Aylin Naebzadeh

I'm studying cumputer engineering at IUST.

MeasureIt

Tool for doing MicroBenchmarks for .Net

During the last term, when we were implementing many functions and doing our programming homework for DataStructure course, we faced with the below error for several times.

Error Message:
    Test '###' exceeded execution timeout period.

Which means that the code is using more time than what is specified. We have asked this question for many times, that “why this code has less execution time than the other?” or vice versa.
In the previous session of Design and Analysis of Algorithms course, we have been introduced a new tool, which helps us to calculate the time of different algorithms. This tool has been impelemented by Mr. Vance Morrison.
The main purpose of this project, is to compare the performance of different codes, and finally how to improve and make our code better.

The first assumption(mine)

My idea was to check the different ways for calculateing the sum of elements in an array. I’ve checked it using the following different methods:

Recursion
- with tail
- without tail
for
LINQ
- .Aggregate()
- .Sum()

And here are my codes:

public static int sumWithTailRecursion(int[] myArray, int length, int sum)
{
    if (length <= 0)
    {
        return sum;
    }
    return sumWithTailRecursion(myArray, length - 1, sum + myArray[length - 1]);
}
public static int sumWithRecursion(int[] myArray, int length)
{
    if (length <= 0)
    {
        return 0;
    }
    return sumWithRecursion(myArray, length - 1) + myArray[length - 1];
}
public static void MeasureAylin()
{
    int sum = 0;
    int[] myArray = new int[1000];
    int length = myArray.Length;
    timer1000.Measure("SumUsingTail", delegate{
        int res1 = sumWithTailRecursion(myArray, length, sum);
    });
    timer1000.Measure("SumWithNonTail", delegate{
        int res2 = sumWithRecursion(myArray, length);
    });
    timer1000.Measure("SumWith.Aggregate()", delegate{
        int res3 = myArray.Aggregate((ele1, ele2) => ele1 + ele2);
    });
    timer1000.Measure("SumWith.Sum()", delegate{
        int res4 = myArray.Sum();
    });
    timer1000.Measure("SumWithForloop", delegate{
        for (int i = 0; i < length; i++)
        {
            sum += myArray[i];
        }
    });
}

The final result(the colored columne showes the average time which has been use foreach algorithm): mine The strange thing is that by using the tail-recursive function, time was not decreased. This link shows that actually there is not much difference between these 2 kindes of recursions, but tail recursion seems to be worse. Base on this link, there are two problems for non-tail recursion function.

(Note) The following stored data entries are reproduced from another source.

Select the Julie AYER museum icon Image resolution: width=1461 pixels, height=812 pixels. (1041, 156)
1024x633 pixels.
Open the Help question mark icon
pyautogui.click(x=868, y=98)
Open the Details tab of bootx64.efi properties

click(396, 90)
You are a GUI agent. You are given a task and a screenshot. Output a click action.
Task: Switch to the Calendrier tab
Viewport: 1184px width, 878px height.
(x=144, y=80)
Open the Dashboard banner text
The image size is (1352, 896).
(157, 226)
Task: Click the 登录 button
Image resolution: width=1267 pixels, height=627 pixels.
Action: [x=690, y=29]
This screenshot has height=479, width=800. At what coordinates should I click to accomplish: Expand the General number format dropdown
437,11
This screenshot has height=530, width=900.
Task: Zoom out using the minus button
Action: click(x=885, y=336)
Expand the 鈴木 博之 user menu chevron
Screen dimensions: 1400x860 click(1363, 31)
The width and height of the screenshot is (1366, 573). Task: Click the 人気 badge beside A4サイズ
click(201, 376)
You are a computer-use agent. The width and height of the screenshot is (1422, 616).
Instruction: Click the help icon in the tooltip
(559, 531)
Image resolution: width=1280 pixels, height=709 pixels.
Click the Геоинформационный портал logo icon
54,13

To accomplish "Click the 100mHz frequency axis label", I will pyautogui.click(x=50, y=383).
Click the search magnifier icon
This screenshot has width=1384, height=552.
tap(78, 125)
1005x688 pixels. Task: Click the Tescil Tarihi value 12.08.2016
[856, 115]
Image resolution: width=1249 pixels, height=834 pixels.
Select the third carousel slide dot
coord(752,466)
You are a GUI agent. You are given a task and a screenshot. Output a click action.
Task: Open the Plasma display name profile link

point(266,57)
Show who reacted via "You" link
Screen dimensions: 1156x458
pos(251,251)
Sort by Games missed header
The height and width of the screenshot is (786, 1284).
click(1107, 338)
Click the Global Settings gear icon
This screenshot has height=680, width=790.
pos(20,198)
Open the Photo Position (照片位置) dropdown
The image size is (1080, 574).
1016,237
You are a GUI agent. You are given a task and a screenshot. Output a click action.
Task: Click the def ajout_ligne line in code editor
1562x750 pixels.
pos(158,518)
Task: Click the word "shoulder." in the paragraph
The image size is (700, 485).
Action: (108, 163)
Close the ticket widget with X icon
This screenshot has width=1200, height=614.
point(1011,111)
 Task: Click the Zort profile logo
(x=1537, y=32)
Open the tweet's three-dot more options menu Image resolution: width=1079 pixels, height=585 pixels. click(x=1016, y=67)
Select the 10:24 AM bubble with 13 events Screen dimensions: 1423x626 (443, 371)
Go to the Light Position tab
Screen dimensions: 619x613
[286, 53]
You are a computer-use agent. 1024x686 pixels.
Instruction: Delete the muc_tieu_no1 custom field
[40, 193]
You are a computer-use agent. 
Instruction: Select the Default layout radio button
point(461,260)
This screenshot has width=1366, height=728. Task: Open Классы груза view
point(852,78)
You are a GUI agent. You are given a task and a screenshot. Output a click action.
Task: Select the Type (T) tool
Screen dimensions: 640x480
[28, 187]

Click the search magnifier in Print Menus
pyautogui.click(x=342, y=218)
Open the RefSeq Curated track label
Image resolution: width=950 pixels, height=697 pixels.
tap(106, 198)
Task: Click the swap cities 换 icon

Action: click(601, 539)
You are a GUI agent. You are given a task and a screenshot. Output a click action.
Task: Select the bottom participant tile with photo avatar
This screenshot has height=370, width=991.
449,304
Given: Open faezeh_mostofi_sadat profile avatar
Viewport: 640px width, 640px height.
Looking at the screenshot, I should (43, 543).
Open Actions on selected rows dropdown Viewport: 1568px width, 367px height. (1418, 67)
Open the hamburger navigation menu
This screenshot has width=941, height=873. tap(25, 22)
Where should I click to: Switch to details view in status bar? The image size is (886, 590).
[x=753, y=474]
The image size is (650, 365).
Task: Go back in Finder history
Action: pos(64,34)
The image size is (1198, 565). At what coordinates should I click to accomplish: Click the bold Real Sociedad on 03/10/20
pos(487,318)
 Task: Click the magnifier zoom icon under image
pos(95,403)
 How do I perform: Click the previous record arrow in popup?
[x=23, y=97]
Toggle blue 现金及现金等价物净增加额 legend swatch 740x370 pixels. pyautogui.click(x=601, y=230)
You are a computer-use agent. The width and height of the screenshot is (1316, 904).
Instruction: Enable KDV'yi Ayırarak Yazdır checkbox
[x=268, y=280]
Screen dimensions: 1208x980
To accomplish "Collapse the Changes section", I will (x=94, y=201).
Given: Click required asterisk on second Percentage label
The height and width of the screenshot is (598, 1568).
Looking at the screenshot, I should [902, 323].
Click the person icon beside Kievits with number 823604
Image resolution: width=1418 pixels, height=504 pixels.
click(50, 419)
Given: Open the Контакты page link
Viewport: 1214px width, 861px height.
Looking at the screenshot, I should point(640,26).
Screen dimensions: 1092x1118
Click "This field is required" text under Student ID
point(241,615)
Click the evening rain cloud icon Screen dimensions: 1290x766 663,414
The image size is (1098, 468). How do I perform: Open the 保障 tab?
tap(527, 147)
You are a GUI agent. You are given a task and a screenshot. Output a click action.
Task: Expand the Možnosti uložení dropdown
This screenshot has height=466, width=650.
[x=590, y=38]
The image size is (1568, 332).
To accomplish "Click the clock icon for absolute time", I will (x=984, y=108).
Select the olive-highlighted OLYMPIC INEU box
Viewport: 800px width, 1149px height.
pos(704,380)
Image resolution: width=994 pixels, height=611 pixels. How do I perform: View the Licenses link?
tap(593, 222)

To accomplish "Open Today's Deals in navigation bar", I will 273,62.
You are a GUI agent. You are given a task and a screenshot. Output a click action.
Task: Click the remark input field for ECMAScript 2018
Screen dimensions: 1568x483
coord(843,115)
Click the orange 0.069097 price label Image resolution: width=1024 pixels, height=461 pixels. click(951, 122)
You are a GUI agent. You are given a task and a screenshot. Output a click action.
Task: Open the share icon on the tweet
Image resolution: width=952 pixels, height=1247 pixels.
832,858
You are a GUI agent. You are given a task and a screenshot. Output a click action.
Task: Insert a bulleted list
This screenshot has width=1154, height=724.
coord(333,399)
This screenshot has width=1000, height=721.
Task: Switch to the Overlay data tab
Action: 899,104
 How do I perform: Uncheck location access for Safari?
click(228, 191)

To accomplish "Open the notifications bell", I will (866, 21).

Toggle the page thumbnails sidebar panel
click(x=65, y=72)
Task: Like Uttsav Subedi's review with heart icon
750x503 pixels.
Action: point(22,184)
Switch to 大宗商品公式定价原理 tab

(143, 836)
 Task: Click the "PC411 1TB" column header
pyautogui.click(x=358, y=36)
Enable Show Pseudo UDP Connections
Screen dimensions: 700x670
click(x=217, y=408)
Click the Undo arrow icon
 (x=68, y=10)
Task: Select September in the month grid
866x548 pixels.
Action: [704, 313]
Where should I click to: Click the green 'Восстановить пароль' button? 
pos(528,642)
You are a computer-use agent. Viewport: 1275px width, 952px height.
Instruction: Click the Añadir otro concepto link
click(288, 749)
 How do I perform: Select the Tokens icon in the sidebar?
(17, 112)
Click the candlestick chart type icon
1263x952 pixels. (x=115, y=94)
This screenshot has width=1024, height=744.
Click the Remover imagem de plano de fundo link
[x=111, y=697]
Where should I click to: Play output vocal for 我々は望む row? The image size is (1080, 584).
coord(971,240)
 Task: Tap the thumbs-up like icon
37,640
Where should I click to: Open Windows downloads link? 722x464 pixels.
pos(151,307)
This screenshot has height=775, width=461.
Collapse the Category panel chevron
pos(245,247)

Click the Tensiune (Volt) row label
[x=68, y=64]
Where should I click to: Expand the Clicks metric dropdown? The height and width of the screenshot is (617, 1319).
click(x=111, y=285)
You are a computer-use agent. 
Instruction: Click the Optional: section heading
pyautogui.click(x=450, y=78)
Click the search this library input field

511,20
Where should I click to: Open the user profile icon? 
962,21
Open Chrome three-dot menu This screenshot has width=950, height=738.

The first issue is that we risk a stack overflow. If the recursion is too deep, it will eventually run out of the stack space and be unable to add a new frame. This scenario plays out in the case of inputs that are too large.
The second is that calculation starts from the base case, and we traverse the whole array to reach it. During that pass, we don’t do any calculations. Only after hitting the base case can we start adding the array’s elements to one another. We do so by going back to the first call. So, we pass the input array twice instead of once.

Now if we want to talk about LINQs. Sometimes they can be really helpful and easy to read, but it can not always make the performance better. And if we don’t know the implementation of a LINQ function, so maybe it is better not to use it. For example in this simple algorithm, a simple for loop works much faster than .Sum() and .Aggregate() mehtods. Also the difference between these 2 LINQ methods, can be because of their structure. Every time that .Aggregate() is called two variables(like ele1 and ele2) must be passed to it.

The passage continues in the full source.